Saturday, 13 February 2016

Evidence of Noah’s Flood: Imposing Natural Archway in Sahara Defies Millions of Years

Aloba Arch, Ennedi, Chad. Image courtesy of AmIdRe, Creative Commons (CC BY-SA 4.0).

Joel Kontinen

Can an enormous natural archway really withstand wind and other kinds of erosion for 65 – 2.5 million years?

That is what we are told.

But the obvious answer is that it cannot. Just remember what happened to some of the 12 Apostles in Australia: They went the way of London Bridge in the children’s song, tumbling down into the ocean.

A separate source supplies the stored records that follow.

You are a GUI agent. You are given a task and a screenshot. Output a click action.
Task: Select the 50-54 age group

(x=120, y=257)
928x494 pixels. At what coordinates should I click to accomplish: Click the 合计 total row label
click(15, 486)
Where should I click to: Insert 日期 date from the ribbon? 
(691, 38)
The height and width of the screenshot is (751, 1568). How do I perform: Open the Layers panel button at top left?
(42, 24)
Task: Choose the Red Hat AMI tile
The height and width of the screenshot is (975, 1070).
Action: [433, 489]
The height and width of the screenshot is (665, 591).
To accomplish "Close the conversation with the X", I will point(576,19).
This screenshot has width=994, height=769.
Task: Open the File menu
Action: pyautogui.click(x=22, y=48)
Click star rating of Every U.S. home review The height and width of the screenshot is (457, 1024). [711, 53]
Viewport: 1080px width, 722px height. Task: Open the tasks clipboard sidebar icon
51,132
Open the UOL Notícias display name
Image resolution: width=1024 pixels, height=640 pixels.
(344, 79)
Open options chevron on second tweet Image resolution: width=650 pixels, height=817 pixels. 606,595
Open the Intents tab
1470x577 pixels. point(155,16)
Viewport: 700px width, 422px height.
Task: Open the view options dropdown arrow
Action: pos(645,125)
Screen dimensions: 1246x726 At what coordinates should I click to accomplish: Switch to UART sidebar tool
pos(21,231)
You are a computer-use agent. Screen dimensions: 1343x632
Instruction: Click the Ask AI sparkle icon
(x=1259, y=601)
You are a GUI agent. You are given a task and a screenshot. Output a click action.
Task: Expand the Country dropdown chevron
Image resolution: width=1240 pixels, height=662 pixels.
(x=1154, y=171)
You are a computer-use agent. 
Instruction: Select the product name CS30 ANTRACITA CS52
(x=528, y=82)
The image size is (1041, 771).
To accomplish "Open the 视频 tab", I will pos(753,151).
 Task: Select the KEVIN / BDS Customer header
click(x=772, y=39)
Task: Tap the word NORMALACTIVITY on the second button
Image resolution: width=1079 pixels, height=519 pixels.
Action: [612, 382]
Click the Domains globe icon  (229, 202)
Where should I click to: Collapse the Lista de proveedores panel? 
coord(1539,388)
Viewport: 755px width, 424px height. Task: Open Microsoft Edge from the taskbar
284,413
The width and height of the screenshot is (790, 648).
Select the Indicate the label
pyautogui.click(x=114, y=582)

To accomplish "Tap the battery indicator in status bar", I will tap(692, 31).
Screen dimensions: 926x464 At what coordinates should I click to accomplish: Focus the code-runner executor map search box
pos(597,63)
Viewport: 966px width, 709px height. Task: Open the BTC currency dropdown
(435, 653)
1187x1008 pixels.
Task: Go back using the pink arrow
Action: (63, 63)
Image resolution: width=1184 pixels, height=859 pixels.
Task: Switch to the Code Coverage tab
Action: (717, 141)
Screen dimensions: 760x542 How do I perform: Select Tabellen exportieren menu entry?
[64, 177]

New Scientist published a series of photographs taken by Stefan Kröpelin (University of Cologne) and his colleagues during their recent trip to the Sahara. The pictures suggest a more watery past for the now arid region.

Some geological formations, such as the Aloba Arch in Chad, look like they were formed by Noah’s Flood some 4,500 years ago.

Here are some other possible Flood monuments:

· Three Sisters near Sydney, Australia
· Heavitree Gap near Alice Springs, Australia
· Megatsunami and giant boulders in Cape Verde
· A Fossilised tropical forest in Norway
· Huge aquifers in Northern Kenya
· Dinosaur graveyards almost everywhere
· The Mother and Child Rock in Zimbabwe

PS. Here’s a picture of a natural bridge assumed to be 500 million years old. The article is in Finnish, but the image will give you a good idea of this dilemma for believers in millions of years.


Ceurstemont, Sandrine. 2016. Secret Sahara reveals fairytale formations and ancient lakes. New Scientist (12 February).